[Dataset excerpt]
—————
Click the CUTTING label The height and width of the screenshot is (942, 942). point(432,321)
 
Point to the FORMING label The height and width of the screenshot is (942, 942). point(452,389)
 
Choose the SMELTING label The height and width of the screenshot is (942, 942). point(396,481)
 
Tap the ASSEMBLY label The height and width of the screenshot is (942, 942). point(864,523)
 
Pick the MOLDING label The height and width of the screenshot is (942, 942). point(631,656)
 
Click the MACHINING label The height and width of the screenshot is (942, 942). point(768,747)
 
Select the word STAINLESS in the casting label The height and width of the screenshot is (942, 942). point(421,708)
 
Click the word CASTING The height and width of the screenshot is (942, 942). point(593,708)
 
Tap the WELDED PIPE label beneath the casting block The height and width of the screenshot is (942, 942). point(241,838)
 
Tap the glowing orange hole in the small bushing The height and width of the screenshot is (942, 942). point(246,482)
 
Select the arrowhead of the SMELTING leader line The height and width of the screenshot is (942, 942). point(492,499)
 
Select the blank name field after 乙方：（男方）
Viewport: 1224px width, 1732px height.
—————
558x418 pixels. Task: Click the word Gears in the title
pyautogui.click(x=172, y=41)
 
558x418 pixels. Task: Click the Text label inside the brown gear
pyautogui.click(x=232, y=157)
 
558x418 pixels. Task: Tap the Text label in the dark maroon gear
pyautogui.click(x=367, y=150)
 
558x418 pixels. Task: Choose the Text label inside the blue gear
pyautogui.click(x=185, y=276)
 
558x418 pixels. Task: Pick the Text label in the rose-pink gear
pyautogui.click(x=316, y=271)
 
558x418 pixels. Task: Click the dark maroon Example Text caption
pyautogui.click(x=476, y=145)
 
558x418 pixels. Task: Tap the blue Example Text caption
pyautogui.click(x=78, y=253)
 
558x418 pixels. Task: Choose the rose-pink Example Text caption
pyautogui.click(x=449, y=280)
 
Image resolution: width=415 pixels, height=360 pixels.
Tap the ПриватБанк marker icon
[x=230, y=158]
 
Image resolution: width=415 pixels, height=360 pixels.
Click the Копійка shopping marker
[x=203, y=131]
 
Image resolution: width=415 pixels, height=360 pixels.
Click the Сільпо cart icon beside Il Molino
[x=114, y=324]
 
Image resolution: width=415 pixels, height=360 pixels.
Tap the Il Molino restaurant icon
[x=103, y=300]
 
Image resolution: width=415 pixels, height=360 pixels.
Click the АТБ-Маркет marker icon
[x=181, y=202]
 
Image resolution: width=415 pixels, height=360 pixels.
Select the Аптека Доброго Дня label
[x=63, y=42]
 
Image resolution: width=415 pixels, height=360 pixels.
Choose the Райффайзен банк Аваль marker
—————
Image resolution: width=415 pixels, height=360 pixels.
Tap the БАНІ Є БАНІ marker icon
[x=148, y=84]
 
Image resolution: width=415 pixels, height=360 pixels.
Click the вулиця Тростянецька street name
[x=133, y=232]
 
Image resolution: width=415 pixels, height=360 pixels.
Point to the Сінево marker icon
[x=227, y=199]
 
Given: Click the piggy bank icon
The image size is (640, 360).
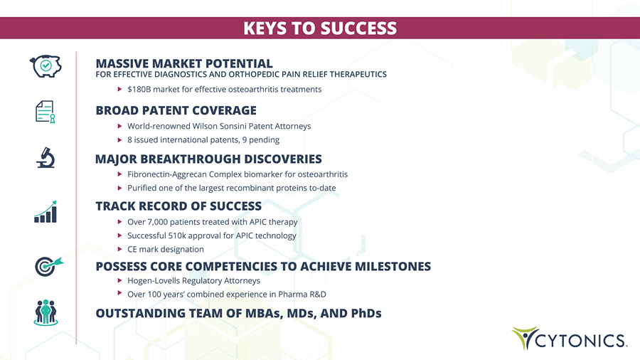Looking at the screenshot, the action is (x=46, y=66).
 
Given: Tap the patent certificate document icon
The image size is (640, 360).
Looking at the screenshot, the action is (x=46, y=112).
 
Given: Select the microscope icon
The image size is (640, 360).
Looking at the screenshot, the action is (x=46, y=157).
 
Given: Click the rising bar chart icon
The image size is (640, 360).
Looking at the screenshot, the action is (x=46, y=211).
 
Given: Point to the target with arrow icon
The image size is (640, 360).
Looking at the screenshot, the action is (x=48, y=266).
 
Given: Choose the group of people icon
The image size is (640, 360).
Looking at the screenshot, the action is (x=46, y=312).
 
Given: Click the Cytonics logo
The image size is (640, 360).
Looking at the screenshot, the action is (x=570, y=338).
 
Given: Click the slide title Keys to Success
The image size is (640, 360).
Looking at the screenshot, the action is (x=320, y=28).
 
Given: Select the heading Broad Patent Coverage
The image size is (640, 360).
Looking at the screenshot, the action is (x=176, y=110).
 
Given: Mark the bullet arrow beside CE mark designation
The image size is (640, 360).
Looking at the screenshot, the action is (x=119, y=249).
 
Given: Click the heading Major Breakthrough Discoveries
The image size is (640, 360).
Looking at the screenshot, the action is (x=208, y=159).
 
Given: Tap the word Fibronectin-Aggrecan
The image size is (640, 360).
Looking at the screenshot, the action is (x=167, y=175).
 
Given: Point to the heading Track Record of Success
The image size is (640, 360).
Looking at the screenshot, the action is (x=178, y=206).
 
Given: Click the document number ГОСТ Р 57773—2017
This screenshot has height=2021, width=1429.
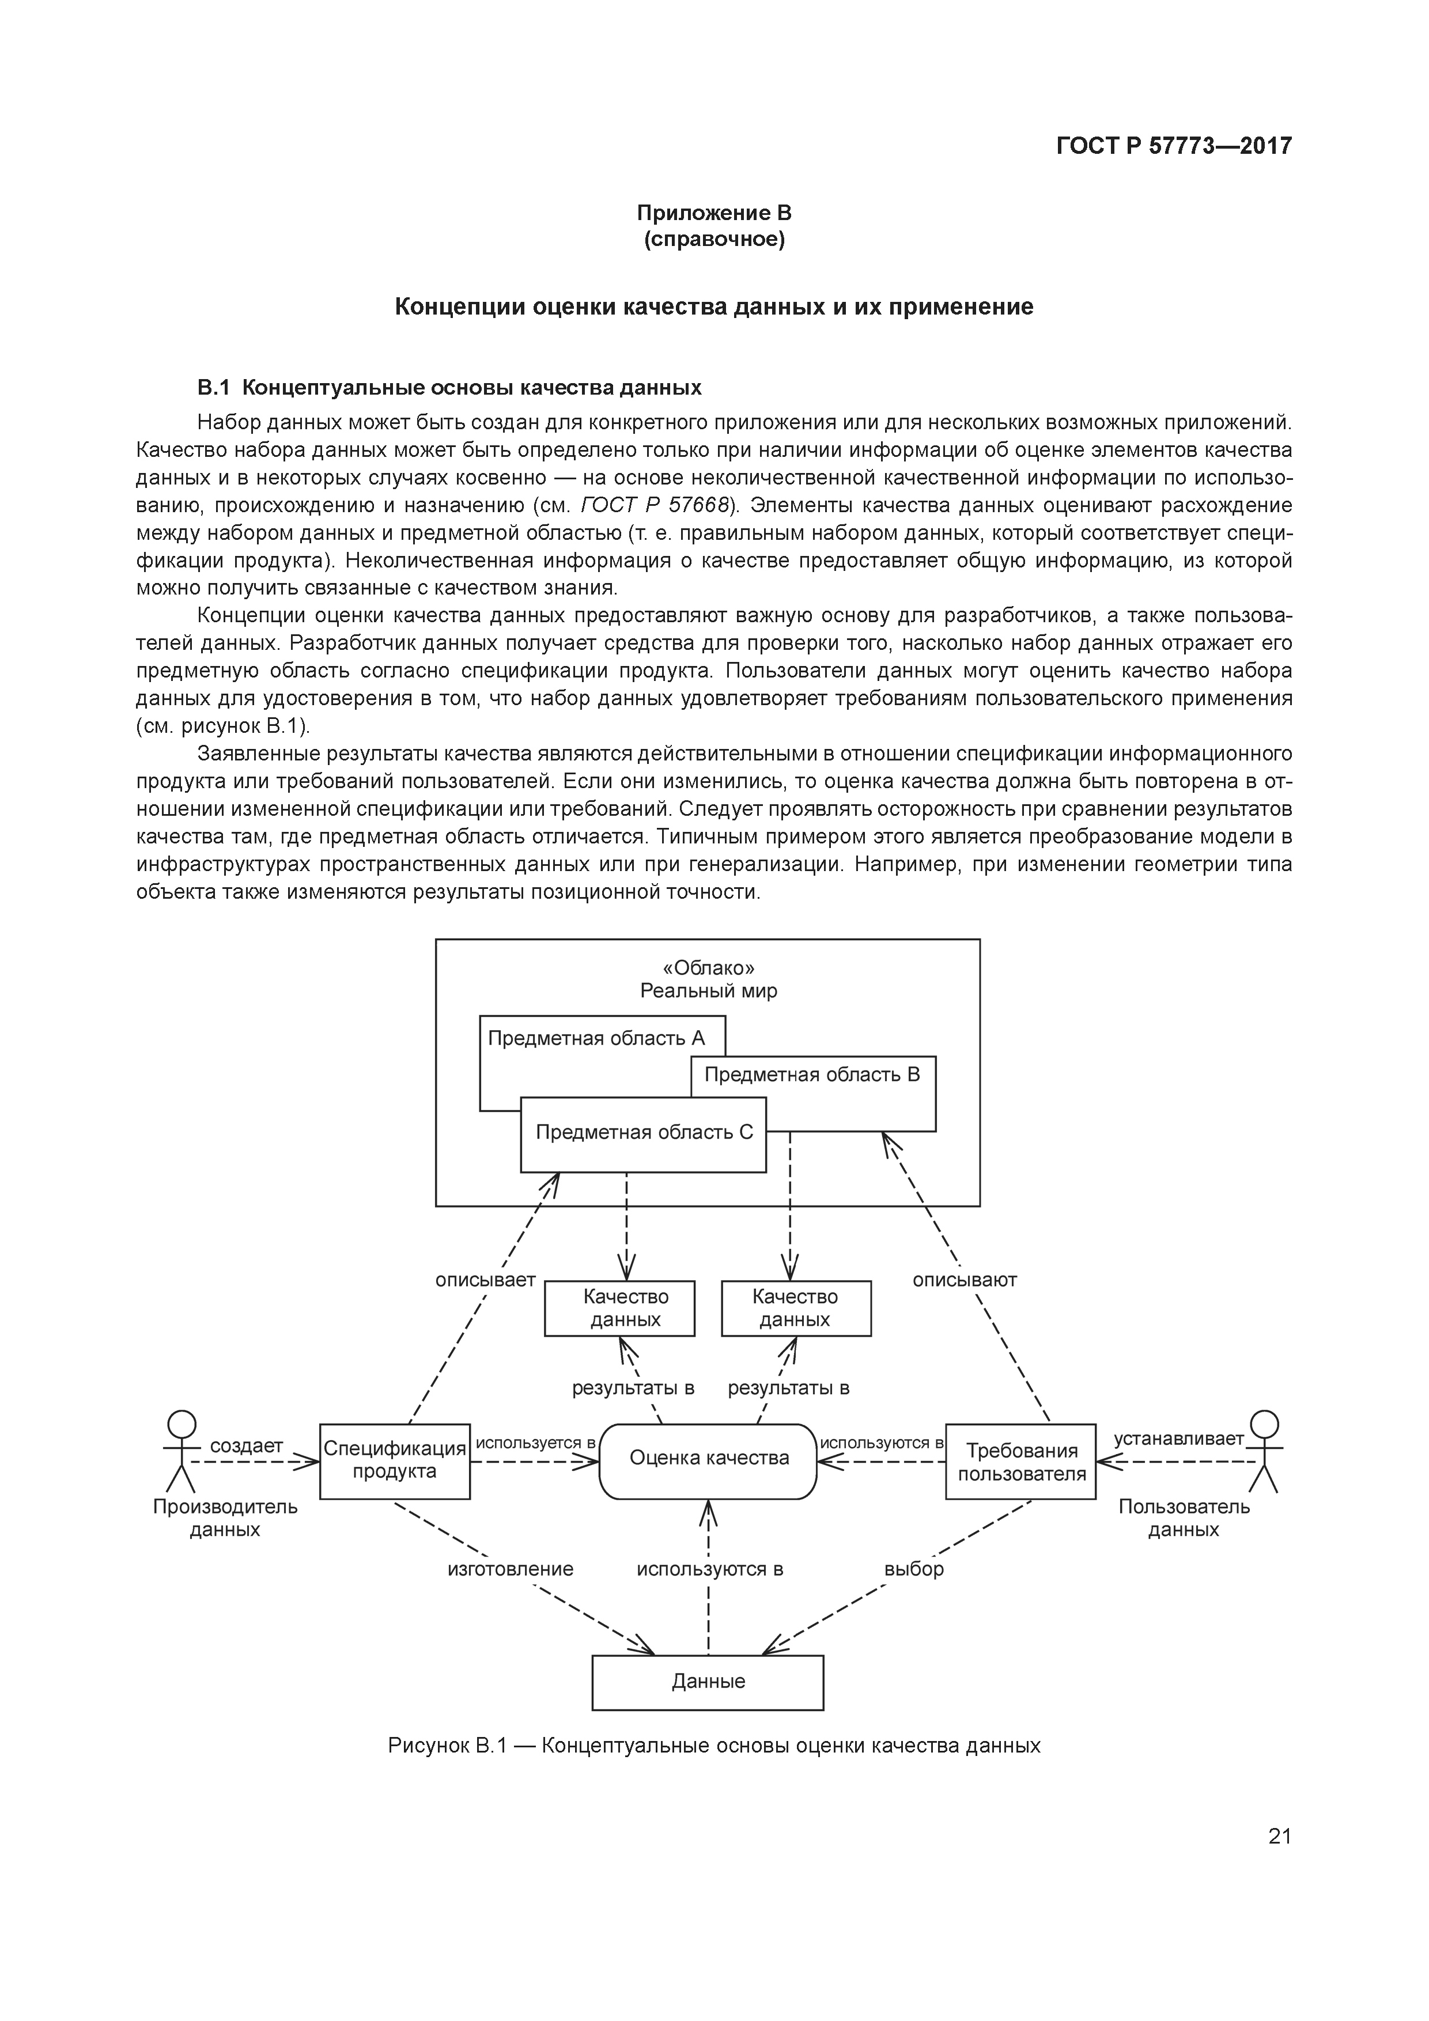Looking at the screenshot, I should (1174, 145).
—————
REQUIRED WORK
Pull out every line of the data above that contains the word "blue". Only count matches with the same capitalization.

PROBLEM SOLUTION
558x418 pixels. Task: Choose the Text label inside the blue gear
558x418 pixels. Task: Tap the blue Example Text caption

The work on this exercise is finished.